Please don't create more complications in our lives when planning your visits. We have a routine. As busy parents, we do everything in our power to overcome challenging schedules and temperamental kids with consistency and structure. Enter grandparents. This should be a win-win. We need a break and you want to spend time with your grandkids. The problem is when we send them with you, they come home completely off schedule. We work hard to get them in a groove. As Type A as you think we are, it works for us, and that should be all you need to know. Help us to help you. To follow are some examples. - Example 1: Please don't give us reasons why not to send our kids for a visit. Here's one the biggest; candy, is not a food group. When our kids come home with neon-color tongues, hopped-up on sugar like it's their job, that's not good. We, the parents, have to deal with the sugar crashes and possible dental consequences. DO make your visits about special treats, just not all candy-based. Treats are great, don't get me wrong. But there are many other, more healthful, ways to spoil your grandkids. - Example 2. Please don't let your grandkids stay up hours past their normal bedtime. If they usually go to bed at 8pm, then put them to bed at 8pm. If they take a bath and read a book beforehand, then give them a bath and read them a book. I'm not saying you have to stick to our schedule like glue. I am saying that knowing and respecting our schedule will earn you some brownie points in the future.
Tip 5. Wear Them Out
Grandchildren: the only people who can get more out of you than the IRS. - Gene Perret
A kid that's pooped from physical play is a beautiful thing. It doesn't get any better. You feel as though your job as a parent is done and a pat on the back is in order.

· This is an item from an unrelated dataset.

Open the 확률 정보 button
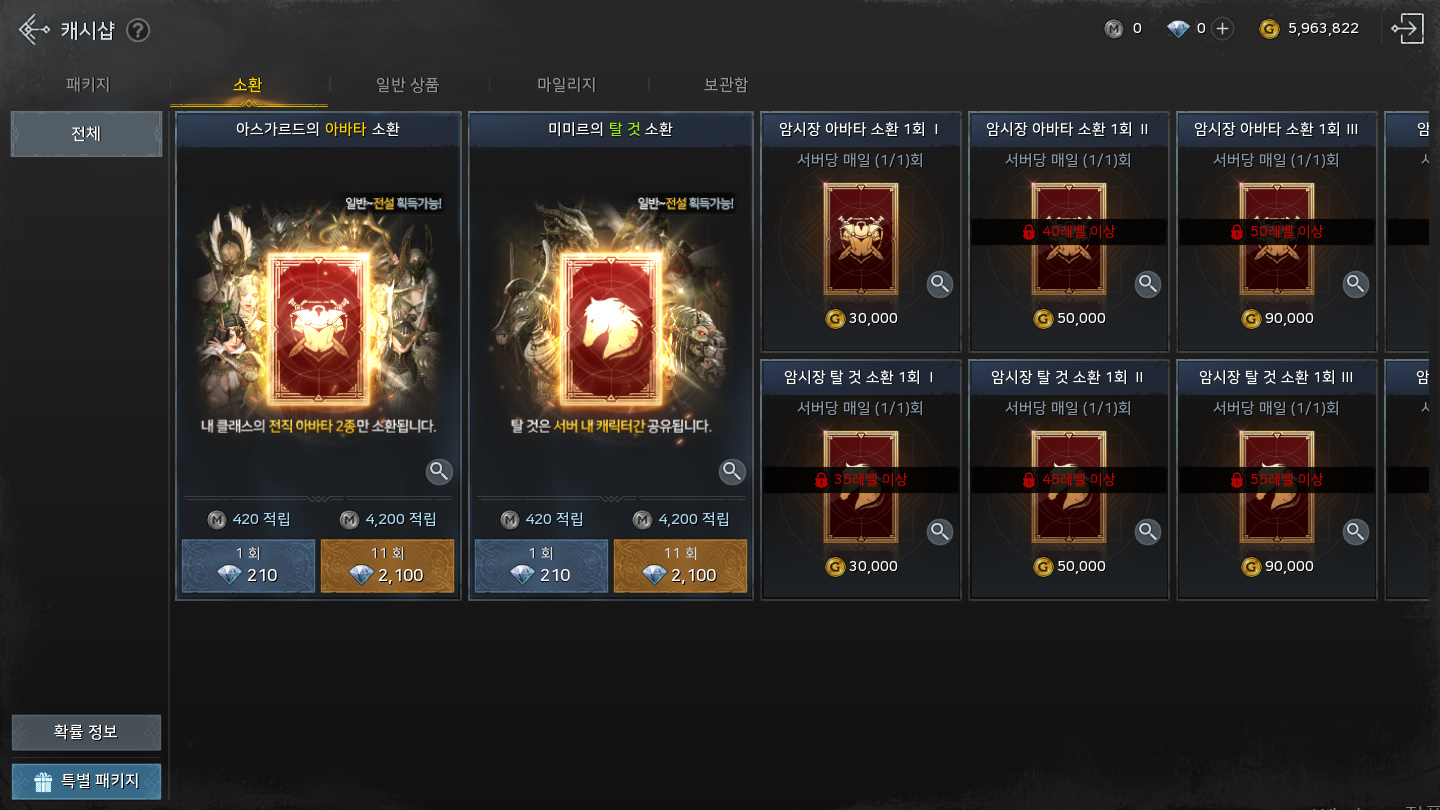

Best of all, you've got a night to yourself. Magical. Help us to get there. Return our children with a sense of exhaustion from a hard day at play. I am not saying that you need to run yourself ragged with endless games of hide-and-seek. I am saying that there are options, both indoor and out, specifically geared to get the kiddos moving while you watch from the sidelines. Find them and you've struck gold in our eyes. Trampoline parks are fast-growing, offering kids a ton of physical fun and mature adults a place to sit, read, and watch. Click here for the best 50 trampoline parks around. If you don't feel like leaving the house, then there's always the good ole standby for getting physical indoors ... an inflatable punching bag. Nostalgic. Now it's better than you remember: American-made, built-to-last, and fully customizable. Oh boy, we've come along way since the days of wincing Bozo the Clown. Bonk Fit is a traditional bop bag with sturdy fabric cover that easily slips over top. And, you can design the cover to be anything you want! Choose from a gallery of award-winning designs or create your own from any photo in less than 5 minutes. You'll be the talk of grandkids everywhere. Best of all, your grandkids will wear themselves out silly as you watch from your cozy couch. Glory days are here again. Click here to learn about Bonk Fit.
If you want to get more time with your grandkids, earning it is the way to go. The best thing you can do is … know your own children (us) as adults and parents, use this information to your advantage, work with us not against us, put yourself in our shoes once in a while, keep it simple, and wear those grandkids out, and you’ve got the best chance of maintaining a priority position in the visitation schedule for many years to come.